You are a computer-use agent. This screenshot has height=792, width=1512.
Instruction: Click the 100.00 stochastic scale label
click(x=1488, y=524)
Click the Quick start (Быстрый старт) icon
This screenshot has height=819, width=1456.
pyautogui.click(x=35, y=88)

# [Exercise aim]
Repeat all the material, keeping each line identical.

# [Result for this exercise]
You are a computer-use agent. This screenshot has height=792, width=1512.
Instruction: Click the 100.00 stochastic scale label
click(x=1488, y=524)
Click the Quick start (Быстрый старт) icon
This screenshot has height=819, width=1456.
pyautogui.click(x=35, y=88)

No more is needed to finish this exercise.